As it got colder, I simply bundled up. A leather jacket and jeans keeps me warm down to about 32ºF (0ºC). Below that, I found that long johns (thermal underwear) and a tube scarf make a big difference.
The worst part of the cold was probably my hands. I tried getting by with cheap winter gloves but they didn’t cut it below freezing temperatures. I finally shelled out for $65 winter motorcycle gloves and it made a world of difference. Between those and some cheap bar mitts (see pizza photo above), I’m perfectly warm while riding around in below freezing weather.
Of course when temperatures get down near freezing, your riding style has to change. Ice is obviously a much bigger deal when you only have two wheels, as cars rarely fall over. Of course I always watch the road, but when temperatures drop I’m much more cognizant of the surface conditions. I also leave more following distance and enter turns more slowly to reduce my lean angle.
Is winter riding as much fun? No, it’s not. But it’s certainly doable with the right gear and mindset.
What about you?
The GenZe 2.0f scooter has totally turned me into a scooter guy. But I’m also fortunate that my lifestyle makes that possible.
I live in a big city. I don’t have kids that need to be carpooled around. And I have a wife that doesn’t think I’m ridiculous when I pick her up on a scooter.
I understand that not everyone has the same situation as me. But let’s be real: over 50% of the US population lives in cities. I’ll wager that for most of them, an electric scooter could be a great option for many trips. It might not completely replace a car for some families that require the extra range, cargo space or weather-ability of an enclosed vehicle. But even for those folks, an electric scooter is likely a great option as a second vehicle. There are many one-car families struggling with the decision of whether to add a second car.
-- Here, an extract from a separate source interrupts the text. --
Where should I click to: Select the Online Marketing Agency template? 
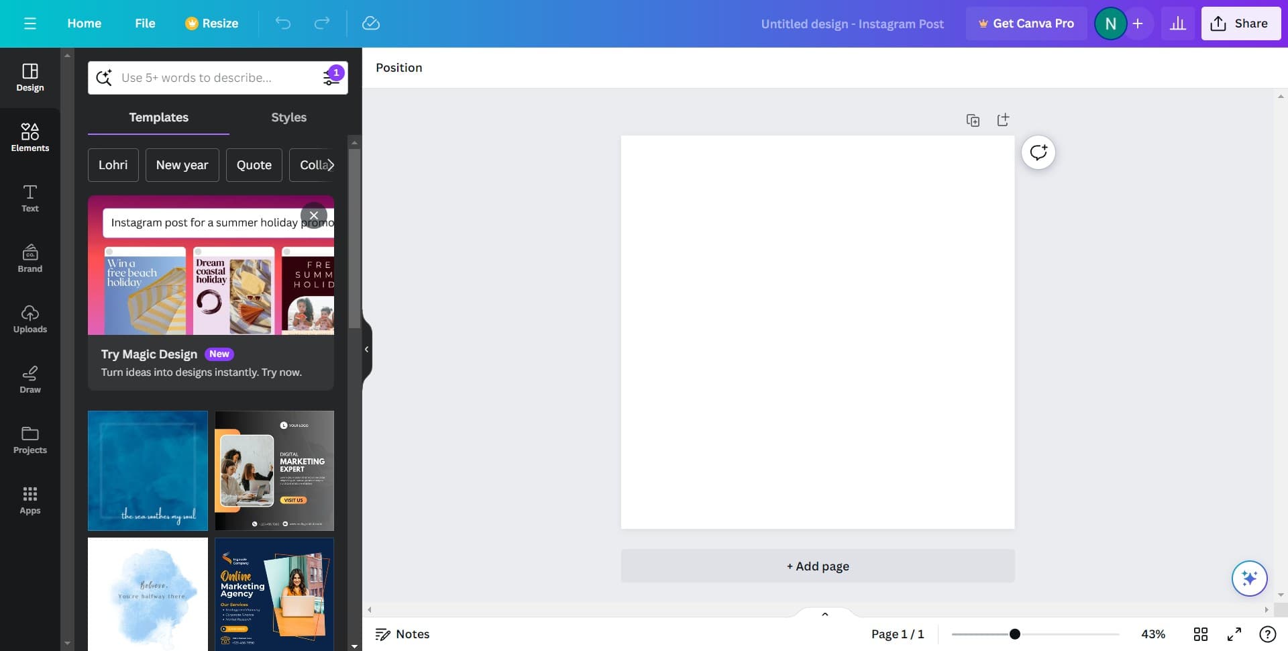point(274,594)
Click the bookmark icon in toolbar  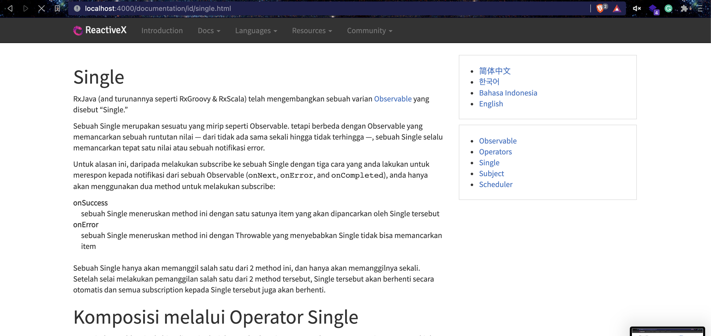pos(57,8)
I propose that an electric scooter could be a much more affordable and efficient option than a second car.
So while it might not work for everyone, I think that an electric scooter is a much more capable vehicle than it often gets credit for. And I think that more electric scooters on the road would be better for everyone. Drivers would have less traffic, riders would have quicker and more fun commutes, and the whole world would breathe a little easier.